== Segment start ==

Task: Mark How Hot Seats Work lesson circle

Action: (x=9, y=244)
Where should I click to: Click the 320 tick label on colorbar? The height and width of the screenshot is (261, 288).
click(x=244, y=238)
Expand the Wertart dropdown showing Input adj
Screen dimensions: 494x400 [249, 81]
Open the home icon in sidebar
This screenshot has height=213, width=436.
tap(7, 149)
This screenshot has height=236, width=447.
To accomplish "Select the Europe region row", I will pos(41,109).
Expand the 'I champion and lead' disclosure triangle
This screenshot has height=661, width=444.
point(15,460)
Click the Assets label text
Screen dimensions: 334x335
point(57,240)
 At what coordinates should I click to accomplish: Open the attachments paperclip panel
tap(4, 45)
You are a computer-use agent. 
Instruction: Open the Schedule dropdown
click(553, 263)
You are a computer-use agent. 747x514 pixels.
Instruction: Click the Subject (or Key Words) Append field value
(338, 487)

== Segment end ==
== Segment start ==

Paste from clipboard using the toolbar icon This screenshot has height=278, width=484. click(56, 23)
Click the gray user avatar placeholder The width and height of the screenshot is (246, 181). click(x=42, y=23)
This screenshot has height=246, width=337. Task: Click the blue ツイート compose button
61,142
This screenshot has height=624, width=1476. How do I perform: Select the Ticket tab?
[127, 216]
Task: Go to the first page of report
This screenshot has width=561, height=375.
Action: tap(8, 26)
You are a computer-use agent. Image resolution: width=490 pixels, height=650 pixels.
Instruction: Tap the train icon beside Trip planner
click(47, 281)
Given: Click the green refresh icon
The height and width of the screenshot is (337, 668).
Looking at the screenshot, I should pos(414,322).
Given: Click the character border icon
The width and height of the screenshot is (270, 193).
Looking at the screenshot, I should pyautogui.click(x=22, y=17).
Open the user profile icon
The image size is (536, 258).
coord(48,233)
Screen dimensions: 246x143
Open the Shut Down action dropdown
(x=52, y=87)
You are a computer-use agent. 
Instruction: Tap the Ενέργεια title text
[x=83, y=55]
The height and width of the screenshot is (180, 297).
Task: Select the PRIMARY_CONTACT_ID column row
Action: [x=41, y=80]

== Segment end ==
== Segment start ==

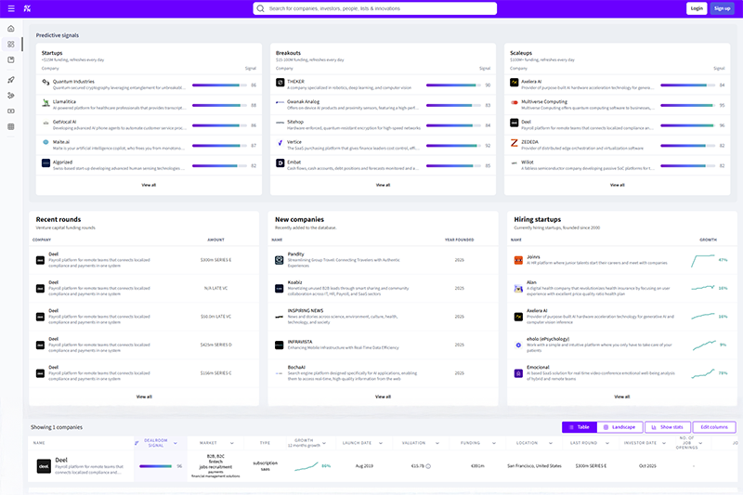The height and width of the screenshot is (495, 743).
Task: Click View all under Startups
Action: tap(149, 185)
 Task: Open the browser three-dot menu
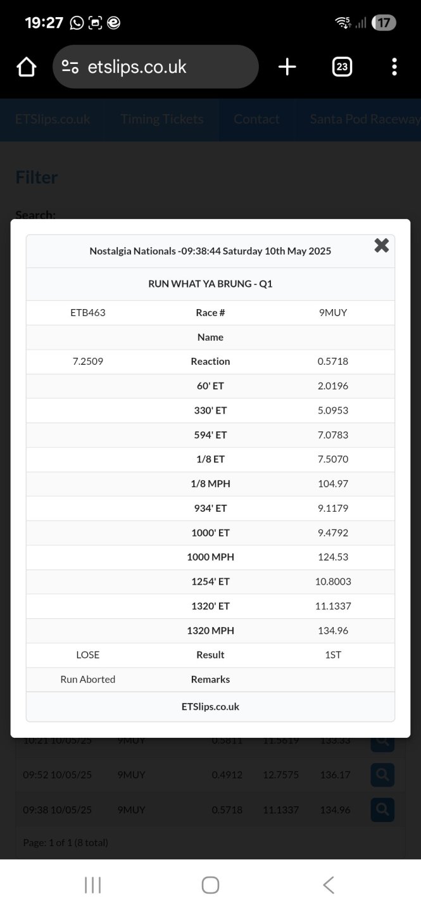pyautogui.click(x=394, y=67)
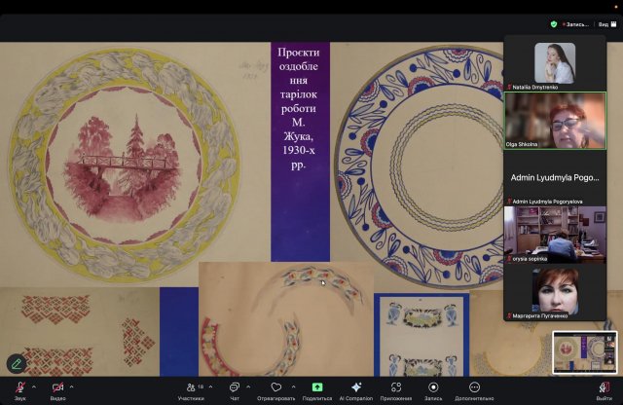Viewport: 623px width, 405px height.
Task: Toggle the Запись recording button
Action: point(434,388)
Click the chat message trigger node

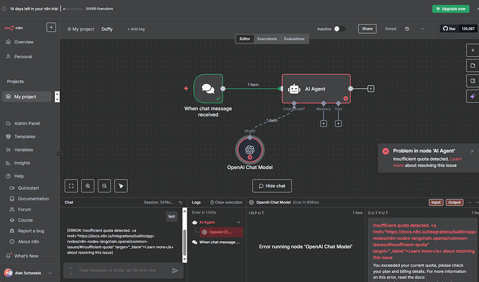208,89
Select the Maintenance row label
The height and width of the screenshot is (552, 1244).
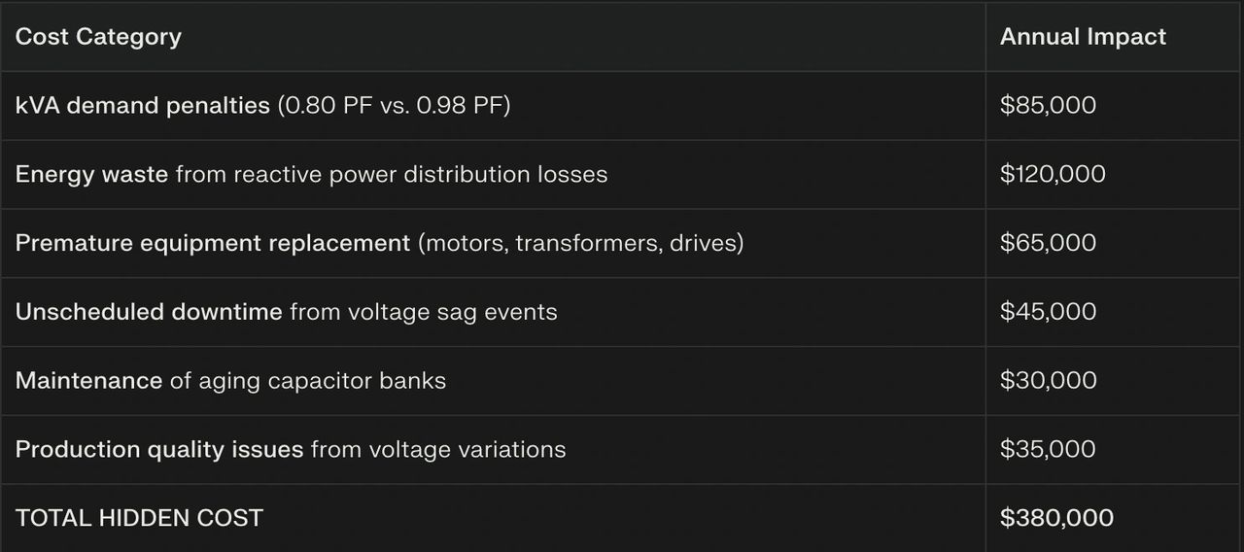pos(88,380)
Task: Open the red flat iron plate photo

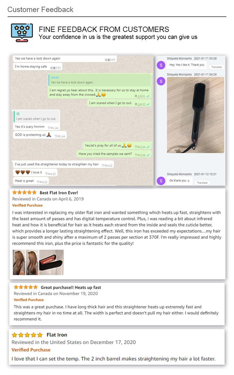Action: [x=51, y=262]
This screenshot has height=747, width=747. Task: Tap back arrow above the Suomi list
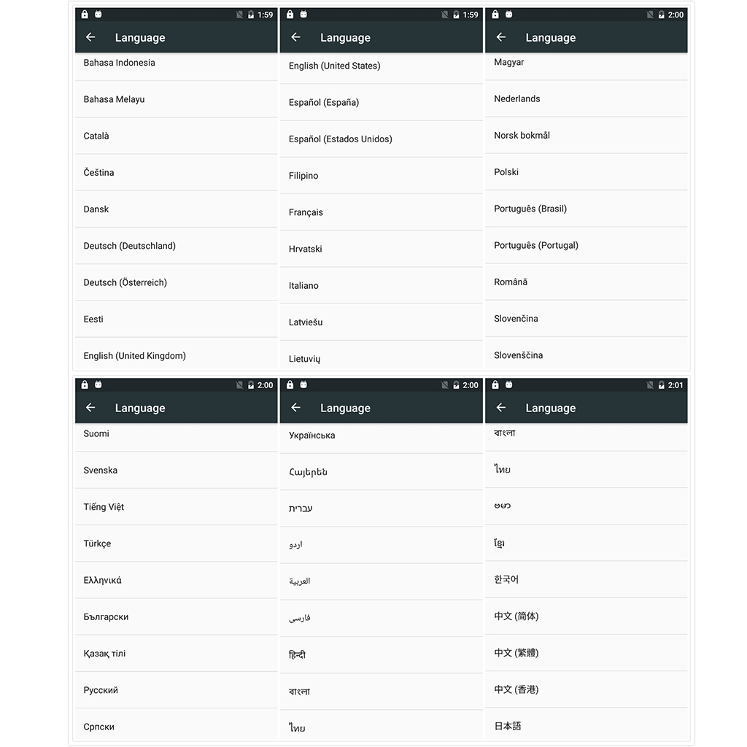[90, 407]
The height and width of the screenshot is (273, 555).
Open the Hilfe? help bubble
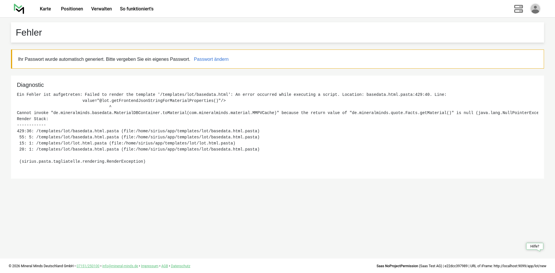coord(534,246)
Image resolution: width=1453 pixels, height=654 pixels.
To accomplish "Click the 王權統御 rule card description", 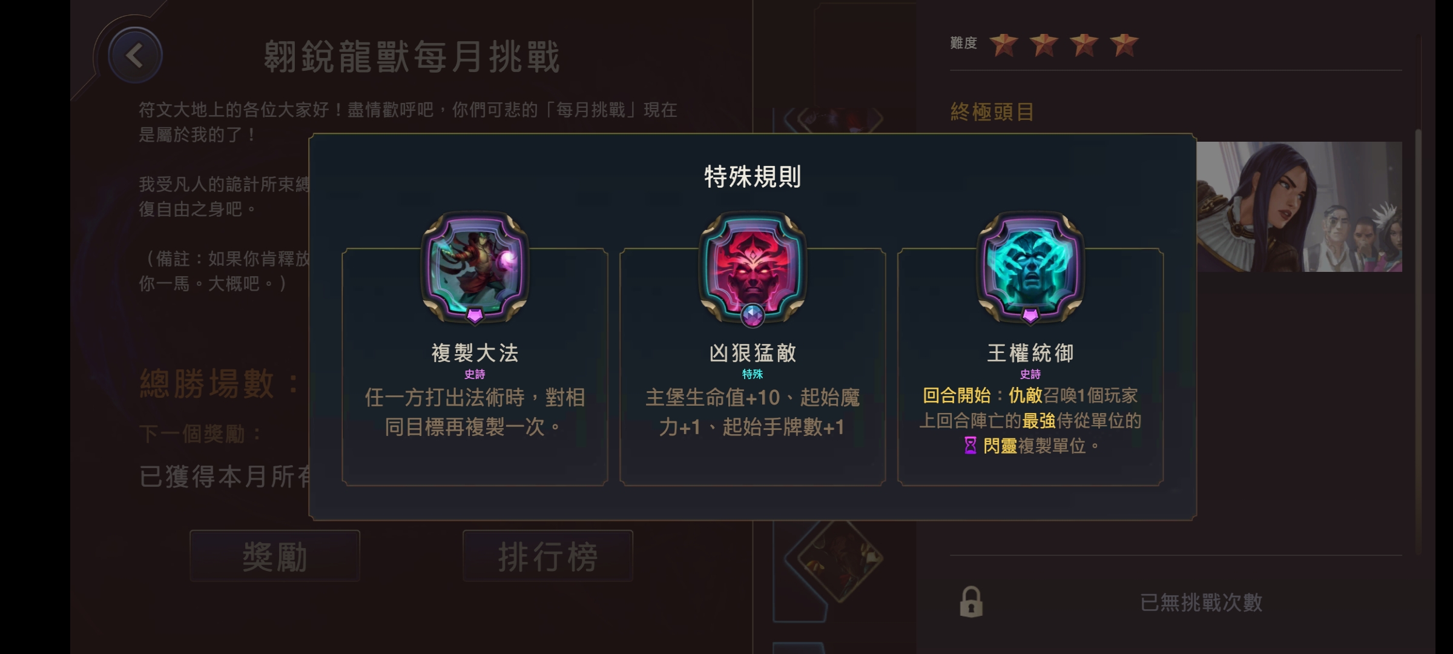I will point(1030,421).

== Segment end ==

Exercise objective —
Show every line above in which the word "pixels" is found.

Written reply —
You are a computer-use agent. 747x514 pixels.
You are a computer-use agent. Image resolution: width=490 pixels, height=650 pixels.
Image resolution: width=1453 pixels, height=654 pixels.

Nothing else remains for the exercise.